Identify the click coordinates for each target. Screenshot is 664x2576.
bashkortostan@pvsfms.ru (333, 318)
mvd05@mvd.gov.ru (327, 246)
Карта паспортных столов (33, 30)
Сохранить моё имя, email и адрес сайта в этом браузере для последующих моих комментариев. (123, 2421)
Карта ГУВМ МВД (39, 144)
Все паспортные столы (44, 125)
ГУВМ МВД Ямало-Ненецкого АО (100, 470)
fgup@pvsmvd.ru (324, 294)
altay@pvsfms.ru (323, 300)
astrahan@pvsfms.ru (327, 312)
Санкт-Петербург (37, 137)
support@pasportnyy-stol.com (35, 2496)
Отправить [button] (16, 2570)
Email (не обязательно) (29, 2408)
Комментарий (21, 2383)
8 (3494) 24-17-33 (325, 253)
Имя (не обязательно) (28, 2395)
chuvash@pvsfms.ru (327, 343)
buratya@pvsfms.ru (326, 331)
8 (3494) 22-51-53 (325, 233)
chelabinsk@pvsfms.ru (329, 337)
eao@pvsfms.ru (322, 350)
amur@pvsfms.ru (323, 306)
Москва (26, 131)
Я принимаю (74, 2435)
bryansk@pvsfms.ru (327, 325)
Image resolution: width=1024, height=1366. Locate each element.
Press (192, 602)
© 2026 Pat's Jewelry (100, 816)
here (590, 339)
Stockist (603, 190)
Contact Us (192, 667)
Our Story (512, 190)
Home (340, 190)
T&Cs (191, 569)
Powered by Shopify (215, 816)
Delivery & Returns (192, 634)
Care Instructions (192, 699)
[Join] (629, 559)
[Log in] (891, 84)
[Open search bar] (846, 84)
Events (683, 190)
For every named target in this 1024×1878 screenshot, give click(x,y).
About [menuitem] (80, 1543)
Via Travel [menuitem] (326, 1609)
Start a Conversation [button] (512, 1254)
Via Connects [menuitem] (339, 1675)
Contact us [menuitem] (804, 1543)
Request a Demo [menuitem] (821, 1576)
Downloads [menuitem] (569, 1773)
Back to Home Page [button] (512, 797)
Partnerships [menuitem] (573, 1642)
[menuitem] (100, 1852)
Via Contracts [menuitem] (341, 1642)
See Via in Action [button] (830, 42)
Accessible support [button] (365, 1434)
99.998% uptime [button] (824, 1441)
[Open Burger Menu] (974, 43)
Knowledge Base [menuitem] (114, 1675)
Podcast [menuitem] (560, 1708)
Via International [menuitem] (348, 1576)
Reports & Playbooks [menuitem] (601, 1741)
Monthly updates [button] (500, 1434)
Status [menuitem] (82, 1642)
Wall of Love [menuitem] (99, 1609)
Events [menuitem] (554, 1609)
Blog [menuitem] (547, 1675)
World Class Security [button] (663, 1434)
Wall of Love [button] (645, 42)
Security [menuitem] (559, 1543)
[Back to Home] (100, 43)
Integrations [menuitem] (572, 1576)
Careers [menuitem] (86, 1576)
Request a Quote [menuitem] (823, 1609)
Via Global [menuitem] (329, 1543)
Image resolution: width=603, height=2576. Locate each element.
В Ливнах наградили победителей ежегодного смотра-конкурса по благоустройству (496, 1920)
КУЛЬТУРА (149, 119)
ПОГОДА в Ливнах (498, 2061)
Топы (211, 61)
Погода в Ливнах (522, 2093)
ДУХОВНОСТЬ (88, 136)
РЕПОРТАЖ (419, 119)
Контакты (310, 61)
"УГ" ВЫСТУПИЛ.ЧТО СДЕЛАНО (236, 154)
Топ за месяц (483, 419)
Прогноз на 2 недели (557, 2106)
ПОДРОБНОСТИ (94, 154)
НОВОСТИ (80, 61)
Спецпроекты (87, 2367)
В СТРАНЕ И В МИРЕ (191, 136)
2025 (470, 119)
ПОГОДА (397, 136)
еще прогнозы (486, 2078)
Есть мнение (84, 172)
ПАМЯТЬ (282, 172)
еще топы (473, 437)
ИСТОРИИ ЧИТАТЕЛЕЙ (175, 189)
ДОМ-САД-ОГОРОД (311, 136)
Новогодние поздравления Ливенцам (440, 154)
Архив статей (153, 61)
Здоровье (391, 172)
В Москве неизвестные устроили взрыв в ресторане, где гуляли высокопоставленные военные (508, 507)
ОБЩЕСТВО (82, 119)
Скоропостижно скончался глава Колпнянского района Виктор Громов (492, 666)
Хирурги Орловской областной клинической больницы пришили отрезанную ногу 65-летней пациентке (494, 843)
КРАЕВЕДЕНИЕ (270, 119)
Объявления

▶ _EXERCISE OBJECTIVE_
Copy every line from the records above that contains the string "height".

▶ _EXERCISE ANSWER_
Image resolution: width=1024, height=1366. Locate each element.
Image resolution: width=603, height=2576. Locate each element.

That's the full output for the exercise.